M.Ö. 2334 – M.Ö. 2279 yılları arasında Mezopotamya’da hüküm süren Akad Kralı I. Sargon, sarayında 6 adet tuvalet ve buna bağlı kanalizasyon sistemi yaptırdığında insanlık tarihine damga vurduğunun farkında mıydı? Mısır’da bilinen ilk özel tuvalet, M.Ö. 2890 – M.Ö. 2636 yılları arasına tarihlenen Saqqara’daki ev şeklinde tasarlanmış mezarlarda bulundu. Mısır inanışlarına göre hayat için gerekli olan yeme, içme, tuvalet gibi ihtiyaçlar ölüm için de gerekliydi ve bu sebepten bazı mezarlarda tuvalet ve banyo gibi öğelere yer verilirdi. Hindistan’da M.Ö. 3500’lü yıllarda İndus uygarlığında çok iyi tasarlanmış tuvalet ve kanalizasyon sistemleri kullanılmıştı. Sonrasında benzerine Girit ve Miken uygarlıklarında da rastlanmıştı. Anadolu’da ilk merkezi iktidar olarak kabul edilen Hititler, 4 bin yıl önce saraylarının banyo bölümlerinde ortada bir delik ve tuvalet taşının oturtulduğu dört kaideden oluşan oturaklı tuvaletler kullanmıştı. Antik Yunan’da tuvalet eğitimi çocuklara küçük yaşlarda verilir, bebekler için ise pişmiş topraktan yapılmış lazımlıklar kullanılırdı. Yunanlılar taşınabilir kaplar şeklinde tuvaletler kullanırlardı. İhtiyaç giderileceğinde başka bir odaya geçilir ya da evin dışına çıkılırdı ve dışkılar evin uzağına atılırdı. İnsanlar temizlik için su ya da sünger kullanırdı.

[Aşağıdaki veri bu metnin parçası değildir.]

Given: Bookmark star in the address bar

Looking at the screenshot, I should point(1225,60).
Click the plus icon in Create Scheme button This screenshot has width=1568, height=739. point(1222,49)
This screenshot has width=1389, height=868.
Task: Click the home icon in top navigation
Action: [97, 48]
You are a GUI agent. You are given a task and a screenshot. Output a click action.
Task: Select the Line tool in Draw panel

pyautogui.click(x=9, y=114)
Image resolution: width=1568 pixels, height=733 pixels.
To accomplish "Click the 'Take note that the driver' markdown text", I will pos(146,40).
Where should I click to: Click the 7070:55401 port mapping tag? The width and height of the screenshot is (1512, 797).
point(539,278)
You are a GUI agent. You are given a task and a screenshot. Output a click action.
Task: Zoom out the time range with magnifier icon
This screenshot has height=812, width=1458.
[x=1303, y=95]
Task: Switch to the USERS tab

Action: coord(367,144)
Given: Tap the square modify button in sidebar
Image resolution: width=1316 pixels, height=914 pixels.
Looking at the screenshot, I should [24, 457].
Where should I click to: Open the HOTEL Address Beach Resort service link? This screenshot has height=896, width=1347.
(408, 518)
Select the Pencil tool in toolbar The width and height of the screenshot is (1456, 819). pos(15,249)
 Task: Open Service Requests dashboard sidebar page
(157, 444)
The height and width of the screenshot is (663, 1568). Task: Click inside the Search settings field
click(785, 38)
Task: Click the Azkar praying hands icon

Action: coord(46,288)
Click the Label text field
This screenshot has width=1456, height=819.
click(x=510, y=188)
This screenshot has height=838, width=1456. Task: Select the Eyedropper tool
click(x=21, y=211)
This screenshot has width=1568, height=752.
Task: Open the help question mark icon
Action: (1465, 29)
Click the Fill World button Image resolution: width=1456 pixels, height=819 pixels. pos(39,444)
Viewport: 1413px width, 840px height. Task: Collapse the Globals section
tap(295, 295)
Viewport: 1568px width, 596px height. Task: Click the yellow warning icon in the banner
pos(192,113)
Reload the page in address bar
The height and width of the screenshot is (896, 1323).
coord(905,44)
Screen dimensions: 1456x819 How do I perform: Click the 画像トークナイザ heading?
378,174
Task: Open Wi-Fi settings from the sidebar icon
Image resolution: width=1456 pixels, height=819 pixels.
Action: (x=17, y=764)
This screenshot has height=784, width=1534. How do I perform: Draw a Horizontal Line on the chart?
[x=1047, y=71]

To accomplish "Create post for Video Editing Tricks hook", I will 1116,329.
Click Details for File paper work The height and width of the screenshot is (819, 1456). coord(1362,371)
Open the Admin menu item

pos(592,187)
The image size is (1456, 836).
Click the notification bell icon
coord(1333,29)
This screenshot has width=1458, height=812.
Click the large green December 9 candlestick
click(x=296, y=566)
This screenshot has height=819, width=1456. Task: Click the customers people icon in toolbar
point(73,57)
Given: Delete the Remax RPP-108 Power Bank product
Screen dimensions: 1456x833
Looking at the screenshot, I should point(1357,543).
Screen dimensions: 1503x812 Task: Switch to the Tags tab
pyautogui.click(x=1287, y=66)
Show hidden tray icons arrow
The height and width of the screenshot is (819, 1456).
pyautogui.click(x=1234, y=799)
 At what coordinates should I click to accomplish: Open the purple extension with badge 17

Göçebe yaşamdan yerleşik yaşama geçildiğinde tuvaletlerin inşası zorunlu hale geldi. Tuvaletin toplumsal ve kültürel olarak benimsenmesi ciddi sağlık sorunlarının halledilmesi anlamına da geliyordu. Orta Çağ’da vebadan ölen 40 milyonun üzerinde insanın lağım farelerinin sırtındaki pirelerden bulaşan mikroplara kurban gittiği düşünülürse tuvaletin önemi daha iyi anlaşılabilir. Doğal afetlerde insanların yeme, içme ve barınma kadar önemli olan bir diğer ihtiyacı da tuvalettir. Depremzedelere yardım için önceliğiniz beslenme, barınma ve tuvalet değil de mescit kurmak olursa bu hayatın olağan akışına ters bir durumu ifade eder. İktidarın aklından geçenle halkın yaşamından geçenin örtüşmemesi durumudur bu. Yaşamla ölüm arasındaki ince çizgide bulunan insan için yaşamını sürdürmek en öncelikli amaçtır.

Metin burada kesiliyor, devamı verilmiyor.